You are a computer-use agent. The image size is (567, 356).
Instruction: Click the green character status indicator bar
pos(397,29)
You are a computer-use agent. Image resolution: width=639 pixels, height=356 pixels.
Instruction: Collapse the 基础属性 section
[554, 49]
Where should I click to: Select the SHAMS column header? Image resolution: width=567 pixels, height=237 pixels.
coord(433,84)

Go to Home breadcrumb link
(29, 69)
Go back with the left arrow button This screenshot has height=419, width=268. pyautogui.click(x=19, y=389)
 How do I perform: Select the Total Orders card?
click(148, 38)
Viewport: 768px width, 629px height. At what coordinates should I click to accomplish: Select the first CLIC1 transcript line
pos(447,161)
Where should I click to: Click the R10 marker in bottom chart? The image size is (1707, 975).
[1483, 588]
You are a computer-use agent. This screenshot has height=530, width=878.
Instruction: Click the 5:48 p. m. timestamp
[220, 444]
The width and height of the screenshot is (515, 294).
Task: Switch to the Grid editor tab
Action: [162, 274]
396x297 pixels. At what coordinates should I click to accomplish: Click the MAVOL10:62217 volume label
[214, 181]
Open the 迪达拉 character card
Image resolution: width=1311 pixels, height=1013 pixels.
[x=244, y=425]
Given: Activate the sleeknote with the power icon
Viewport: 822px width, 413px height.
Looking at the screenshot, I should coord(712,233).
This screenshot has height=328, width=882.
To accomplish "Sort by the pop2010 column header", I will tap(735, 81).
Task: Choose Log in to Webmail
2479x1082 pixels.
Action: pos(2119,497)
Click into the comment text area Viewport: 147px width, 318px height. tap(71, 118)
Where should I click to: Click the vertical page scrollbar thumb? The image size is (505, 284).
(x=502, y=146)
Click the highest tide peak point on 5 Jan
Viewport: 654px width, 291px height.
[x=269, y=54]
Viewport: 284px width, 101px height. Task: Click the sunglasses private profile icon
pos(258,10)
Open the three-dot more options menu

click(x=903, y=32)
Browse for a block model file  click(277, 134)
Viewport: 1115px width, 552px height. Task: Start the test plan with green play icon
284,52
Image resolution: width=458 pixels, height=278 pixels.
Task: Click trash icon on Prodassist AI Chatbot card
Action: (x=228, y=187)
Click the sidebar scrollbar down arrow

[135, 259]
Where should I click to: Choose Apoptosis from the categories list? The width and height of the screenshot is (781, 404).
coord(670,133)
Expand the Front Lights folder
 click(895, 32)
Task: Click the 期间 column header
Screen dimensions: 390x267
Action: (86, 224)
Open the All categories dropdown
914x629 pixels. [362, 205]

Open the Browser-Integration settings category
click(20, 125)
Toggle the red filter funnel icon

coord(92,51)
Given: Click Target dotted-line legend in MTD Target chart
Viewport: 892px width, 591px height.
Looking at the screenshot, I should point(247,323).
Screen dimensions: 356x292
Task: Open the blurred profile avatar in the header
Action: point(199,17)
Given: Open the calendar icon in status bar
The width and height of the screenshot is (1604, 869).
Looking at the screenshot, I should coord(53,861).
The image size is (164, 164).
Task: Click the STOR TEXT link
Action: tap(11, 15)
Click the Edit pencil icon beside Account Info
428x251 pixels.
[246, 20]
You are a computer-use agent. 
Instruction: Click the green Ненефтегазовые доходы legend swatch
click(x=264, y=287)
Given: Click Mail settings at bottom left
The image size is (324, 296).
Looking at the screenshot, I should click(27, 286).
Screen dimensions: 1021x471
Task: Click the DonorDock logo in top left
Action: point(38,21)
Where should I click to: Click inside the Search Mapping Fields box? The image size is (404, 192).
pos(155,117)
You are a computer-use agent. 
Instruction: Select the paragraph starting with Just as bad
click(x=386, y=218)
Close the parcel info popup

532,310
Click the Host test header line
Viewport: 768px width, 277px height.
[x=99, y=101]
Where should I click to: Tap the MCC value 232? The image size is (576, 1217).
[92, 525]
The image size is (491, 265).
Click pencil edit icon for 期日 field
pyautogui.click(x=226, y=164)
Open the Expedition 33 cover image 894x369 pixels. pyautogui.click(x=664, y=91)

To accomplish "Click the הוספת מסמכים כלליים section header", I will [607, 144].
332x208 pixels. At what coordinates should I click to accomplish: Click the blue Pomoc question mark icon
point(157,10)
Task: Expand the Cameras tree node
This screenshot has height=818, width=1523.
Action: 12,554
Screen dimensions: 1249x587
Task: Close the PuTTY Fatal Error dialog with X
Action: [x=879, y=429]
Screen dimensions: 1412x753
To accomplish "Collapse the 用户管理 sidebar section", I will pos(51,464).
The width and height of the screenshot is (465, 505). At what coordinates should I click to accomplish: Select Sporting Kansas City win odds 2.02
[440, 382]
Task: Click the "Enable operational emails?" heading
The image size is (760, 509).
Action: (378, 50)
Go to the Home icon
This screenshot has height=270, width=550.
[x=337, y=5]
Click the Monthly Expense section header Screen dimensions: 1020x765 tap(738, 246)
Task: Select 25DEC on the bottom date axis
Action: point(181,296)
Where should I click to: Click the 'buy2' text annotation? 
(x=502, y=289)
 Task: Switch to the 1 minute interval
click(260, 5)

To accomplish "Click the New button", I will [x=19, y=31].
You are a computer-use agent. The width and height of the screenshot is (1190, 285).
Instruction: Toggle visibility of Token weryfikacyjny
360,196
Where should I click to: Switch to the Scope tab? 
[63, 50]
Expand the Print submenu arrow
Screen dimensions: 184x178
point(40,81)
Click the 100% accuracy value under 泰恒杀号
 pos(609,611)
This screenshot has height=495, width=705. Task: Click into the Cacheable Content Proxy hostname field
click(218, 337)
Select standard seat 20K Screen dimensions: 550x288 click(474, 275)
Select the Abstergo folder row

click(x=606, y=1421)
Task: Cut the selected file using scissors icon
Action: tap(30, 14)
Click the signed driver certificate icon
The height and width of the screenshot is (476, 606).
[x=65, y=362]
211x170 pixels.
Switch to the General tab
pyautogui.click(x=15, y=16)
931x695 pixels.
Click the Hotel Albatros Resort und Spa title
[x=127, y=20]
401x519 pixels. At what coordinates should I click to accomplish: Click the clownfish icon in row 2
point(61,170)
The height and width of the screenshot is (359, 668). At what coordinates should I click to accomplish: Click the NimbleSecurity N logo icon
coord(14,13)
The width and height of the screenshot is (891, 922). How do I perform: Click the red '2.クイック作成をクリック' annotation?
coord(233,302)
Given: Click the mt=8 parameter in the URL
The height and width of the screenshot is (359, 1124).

──────

> [ACTIVITY]
Restate the data above in full, keeping every word as it is.

> [YOUR RESPONSE]
You are a computer-use agent. The image size is (567, 356).
Instruction: Click the green character status indicator bar
pos(397,29)
You are a computer-use agent. Image resolution: width=639 pixels, height=356 pixels.
Instruction: Collapse the 基础属性 section
[554, 49]
Where should I click to: Select the SHAMS column header? Image resolution: width=567 pixels, height=237 pixels.
coord(433,84)

Go to Home breadcrumb link
(29, 69)
Go back with the left arrow button This screenshot has height=419, width=268. pyautogui.click(x=19, y=389)
 How do I perform: Select the Total Orders card?
click(148, 38)
Viewport: 768px width, 629px height. At what coordinates should I click to accomplish: Select the first CLIC1 transcript line
pos(447,161)
Where should I click to: Click the R10 marker in bottom chart? The image size is (1707, 975).
[1483, 588]
You are a computer-use agent. This screenshot has height=530, width=878.
Instruction: Click the 5:48 p. m. timestamp
[220, 444]
The width and height of the screenshot is (515, 294).
Task: Switch to the Grid editor tab
Action: [162, 274]
396x297 pixels. At what coordinates should I click to accomplish: Click the MAVOL10:62217 volume label
[214, 181]
Open the 迪达拉 character card
Image resolution: width=1311 pixels, height=1013 pixels.
[x=244, y=425]
Given: Activate the sleeknote with the power icon
Viewport: 822px width, 413px height.
Looking at the screenshot, I should coord(712,233).
This screenshot has height=328, width=882.
To accomplish "Sort by the pop2010 column header", I will tap(735, 81).
Task: Choose Log in to Webmail
2479x1082 pixels.
Action: pos(2119,497)
Click into the comment text area Viewport: 147px width, 318px height. tap(71, 118)
Where should I click to: Click the vertical page scrollbar thumb? The image size is (505, 284).
(x=502, y=146)
Click the highest tide peak point on 5 Jan
Viewport: 654px width, 291px height.
[x=269, y=54]
Viewport: 284px width, 101px height. Task: Click the sunglasses private profile icon
pos(258,10)
Open the three-dot more options menu

click(x=903, y=32)
Browse for a block model file  click(277, 134)
Viewport: 1115px width, 552px height. Task: Start the test plan with green play icon
284,52
Image resolution: width=458 pixels, height=278 pixels.
Task: Click trash icon on Prodassist AI Chatbot card
Action: (x=228, y=187)
Click the sidebar scrollbar down arrow

[135, 259]
Where should I click to: Choose Apoptosis from the categories list? The width and height of the screenshot is (781, 404).
coord(670,133)
Expand the Front Lights folder
 click(895, 32)
Task: Click the 期间 column header
Screen dimensions: 390x267
Action: (86, 224)
Open the All categories dropdown
914x629 pixels. [362, 205]

Open the Browser-Integration settings category
click(20, 125)
Toggle the red filter funnel icon

coord(92,51)
Given: Click Target dotted-line legend in MTD Target chart
Viewport: 892px width, 591px height.
Looking at the screenshot, I should point(247,323).
Screen dimensions: 356x292
Task: Open the blurred profile avatar in the header
Action: point(199,17)
Given: Open the calendar icon in status bar
The width and height of the screenshot is (1604, 869).
Looking at the screenshot, I should coord(53,861).
The image size is (164, 164).
Task: Click the STOR TEXT link
Action: tap(11, 15)
Click the Edit pencil icon beside Account Info
428x251 pixels.
[246, 20]
You are a computer-use agent. 
Instruction: Click the green Ненефтегазовые доходы legend swatch
click(x=264, y=287)
Given: Click Mail settings at bottom left
The image size is (324, 296).
Looking at the screenshot, I should click(27, 286).
Screen dimensions: 1021x471
Task: Click the DonorDock logo in top left
Action: point(38,21)
Where should I click to: Click inside the Search Mapping Fields box? The image size is (404, 192).
pos(155,117)
You are a computer-use agent. 
Instruction: Select the paragraph starting with Just as bad
click(x=386, y=218)
Close the parcel info popup

532,310
Click the Host test header line
Viewport: 768px width, 277px height.
[x=99, y=101]
Where should I click to: Tap the MCC value 232? The image size is (576, 1217).
[92, 525]
The image size is (491, 265).
Click pencil edit icon for 期日 field
pyautogui.click(x=226, y=164)
Open the Expedition 33 cover image 894x369 pixels. pyautogui.click(x=664, y=91)

To accomplish "Click the הוספת מסמכים כלליים section header", I will [607, 144].
332x208 pixels. At what coordinates should I click to accomplish: Click the blue Pomoc question mark icon
point(157,10)
Task: Expand the Cameras tree node
This screenshot has height=818, width=1523.
Action: 12,554
Screen dimensions: 1249x587
Task: Close the PuTTY Fatal Error dialog with X
Action: [x=879, y=429]
Screen dimensions: 1412x753
To accomplish "Collapse the 用户管理 sidebar section", I will pos(51,464).
The width and height of the screenshot is (465, 505). At what coordinates should I click to accomplish: Select Sporting Kansas City win odds 2.02
[440, 382]
Task: Click the "Enable operational emails?" heading
The image size is (760, 509).
Action: (378, 50)
Go to the Home icon
This screenshot has height=270, width=550.
[x=337, y=5]
Click the Monthly Expense section header Screen dimensions: 1020x765 tap(738, 246)
Task: Select 25DEC on the bottom date axis
Action: point(181,296)
Where should I click to: Click the 'buy2' text annotation? 
(x=502, y=289)
 Task: Switch to the 1 minute interval
click(260, 5)

To accomplish "Click the New button", I will [x=19, y=31].
You are a computer-use agent. The width and height of the screenshot is (1190, 285).
Instruction: Toggle visibility of Token weryfikacyjny
360,196
Where should I click to: Switch to the Scope tab? 
[63, 50]
Expand the Print submenu arrow
Screen dimensions: 184x178
point(40,81)
Click the 100% accuracy value under 泰恒杀号
 pos(609,611)
This screenshot has height=495, width=705. Task: Click into the Cacheable Content Proxy hostname field
click(218, 337)
Select standard seat 20K Screen dimensions: 550x288 click(474, 275)
Select the Abstergo folder row

click(x=606, y=1421)
Task: Cut the selected file using scissors icon
Action: tap(30, 14)
Click the signed driver certificate icon
The height and width of the screenshot is (476, 606).
[x=65, y=362]
211x170 pixels.
Switch to the General tab
pyautogui.click(x=15, y=16)
931x695 pixels.
Click the Hotel Albatros Resort und Spa title
[x=127, y=20]
401x519 pixels. At what coordinates should I click to accomplish: Click the clownfish icon in row 2
point(61,170)
The height and width of the screenshot is (359, 668). At what coordinates should I click to accomplish: Click the NimbleSecurity N logo icon
coord(14,13)
The width and height of the screenshot is (891, 922). How do I perform: Click the red '2.クイック作成をクリック' annotation?
coord(233,302)
Given: Click the mt=8 parameter in the URL
The height and width of the screenshot is (359, 1124).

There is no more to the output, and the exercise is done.